▸ THE PROBLEM: Figure out how many lines of the listing include the string "with"; the reply is only that number.

▸ EXCERPTED RECORDS:
..........
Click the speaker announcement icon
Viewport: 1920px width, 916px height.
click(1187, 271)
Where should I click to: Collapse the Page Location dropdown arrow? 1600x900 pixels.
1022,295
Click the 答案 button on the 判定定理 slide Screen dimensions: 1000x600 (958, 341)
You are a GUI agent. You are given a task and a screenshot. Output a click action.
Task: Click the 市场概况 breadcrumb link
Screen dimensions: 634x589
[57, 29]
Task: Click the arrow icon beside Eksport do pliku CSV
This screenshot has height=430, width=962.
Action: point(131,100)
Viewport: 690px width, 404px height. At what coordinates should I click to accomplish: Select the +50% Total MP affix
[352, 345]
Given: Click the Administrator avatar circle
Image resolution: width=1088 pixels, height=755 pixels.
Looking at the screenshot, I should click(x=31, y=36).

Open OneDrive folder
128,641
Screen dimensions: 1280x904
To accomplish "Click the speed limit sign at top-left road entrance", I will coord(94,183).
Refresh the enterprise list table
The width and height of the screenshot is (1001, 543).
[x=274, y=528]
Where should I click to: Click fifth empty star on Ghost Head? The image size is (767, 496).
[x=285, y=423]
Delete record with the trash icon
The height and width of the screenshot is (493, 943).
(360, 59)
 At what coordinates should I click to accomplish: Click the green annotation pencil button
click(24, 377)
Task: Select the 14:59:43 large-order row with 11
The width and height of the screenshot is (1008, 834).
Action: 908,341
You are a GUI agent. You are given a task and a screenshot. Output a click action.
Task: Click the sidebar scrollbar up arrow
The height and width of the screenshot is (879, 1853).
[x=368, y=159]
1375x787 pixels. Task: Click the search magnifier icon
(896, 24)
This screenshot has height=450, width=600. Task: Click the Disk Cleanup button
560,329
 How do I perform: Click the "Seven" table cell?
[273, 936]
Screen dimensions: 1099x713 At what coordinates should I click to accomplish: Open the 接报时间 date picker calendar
..........
▸ THE ANSWER: 2